3. Le Nouveau Prolétariat. Jusqu’ici, nous avons souligné le rôle de l’industrie dans la création d’une force de travail « immmatérielle ». Mais le capital cognitif débouche sur un dispositif d’emploi fortement polarisé. Si le haut de l’échelle correspond à « l’idéal du modèle post-Fordiste » des travailleurs qualifiés de la connaissance, le bas – la force de travail rendue moins coûteuse par l’automatisation et la mobilité globale – est bien plus proche de l’expérience ouvrière de l’« l’accumulation primitive » du capital. [7] Les systèmes de jeux, comme tous les ordinateurs, cristallisent dans leurs circuits microscopiques deux types de travail fort contrastés : la fabrication du logiciel (software), et celle du matériel (hardware). Tous les deux impliquent l’ouvrage digital, mais il s’agit de doigtés bien différents : dans un cas du code binaire manipulé par des programmateurs mâles dans le monde développé, et dans l’autre des « petites mains » agiles d’une force de travail globale sous payée principalement féminine, recrutée pour sa docilité et sa disponibilité supposées, assujettie à une discipline de travail féroce dans des conditions qui minent la santé en quelques années. Tous les systèmes de jeux, sur consoles et sur ordinateurs, partagent une composante vitale avec d’autres parties de l’économie digitale : les micro-puces. Ils ont également des exigences spécifiques pour l’assemblage des consoles, des cartouches et des périphériques. Les puces et le matériel sont les produits d’une industrie mondialisée dont les usines se trouvent dans les maquiladoras et les zones industrielles du Mexique, de l’Amérique centrale, de la Chine du Sud, de la Malaisie, des Philippines, de Taiwan ou de la Corée. Nintendo, Sega, Sony et Microsoft sous-traitent tous la création des consoles de jeux et du matériel dans ces régions, où ils construisent le nouveau prolétariat global. Et la dépendance du jeu dans le Nord global à l’égard du dur travail du Sud va plus loin encore, jusqu’au clasique « coeur des ténèbres ». Les consoles de jeux comme la PlayStation de Sony dépendent du coltan, un minéral rare extrait pour un salaire de misère par des mineurs ruraux du Congo, où les revenus de cette matière première précieuse sont devenus un facteur majeur d’incitation à une guerre civile épouvantable. [8] La créativité du travail immatériel concentré dans le nord global s’appuie ainsi sur un socle de travail paupérisé dans le Sud planétaire.

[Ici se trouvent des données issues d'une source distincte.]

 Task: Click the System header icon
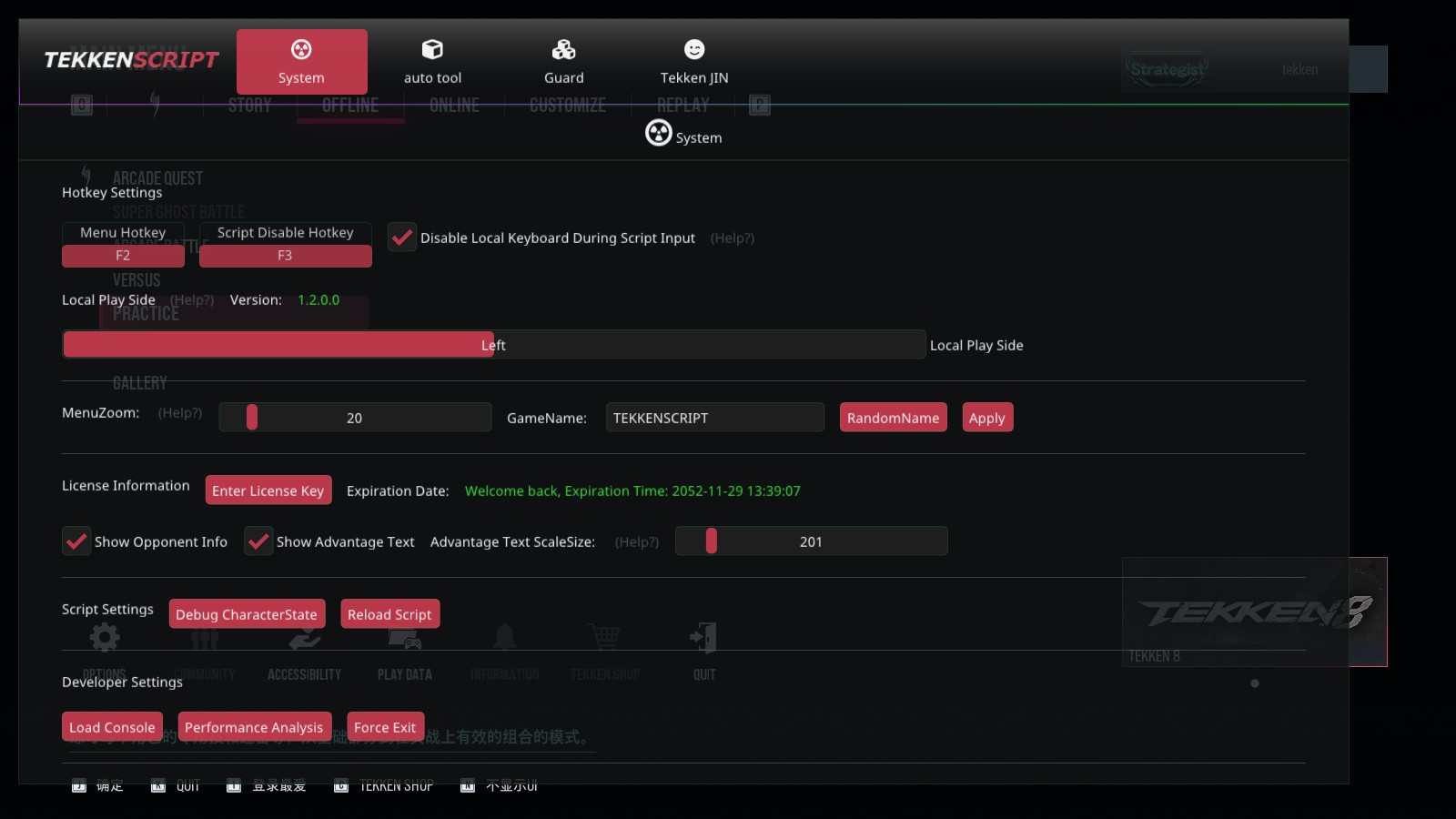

Turn over, Piratage et Grèves
Même si l’industrie du jeu prêche l’idéologie du divertissement, la production ne va pas sans luttes. Plus précisément, elle est le lieu de tumultes et de turbulences qui pourraient bien être paradigmatiques des contestations émergeant au sein du capital cognitif.
Au sommet de la hiérarchie cette contestation est en sourdine – ou du moins elle s’exprime par la fuite bien plus que par la lutte. Chez les ouvriers de la connaissance, où il y a peu ou pas d’organisation ouvrière collective, le mécontentement se manifeste par un turn over d’employés mobiles partant pour d’autres compagnies ou fondant la leur propre, ou éventuellement par des actes occasionnels de sabotage digital – implantation d’« œufs de Pâques » malins dans certains jeux – plutôt que par des protestations organisées. Si désagréable que ce puisse être pour le management, cela ne constitue pas un obstacle majeur au processus de capitalisation d’ensemble.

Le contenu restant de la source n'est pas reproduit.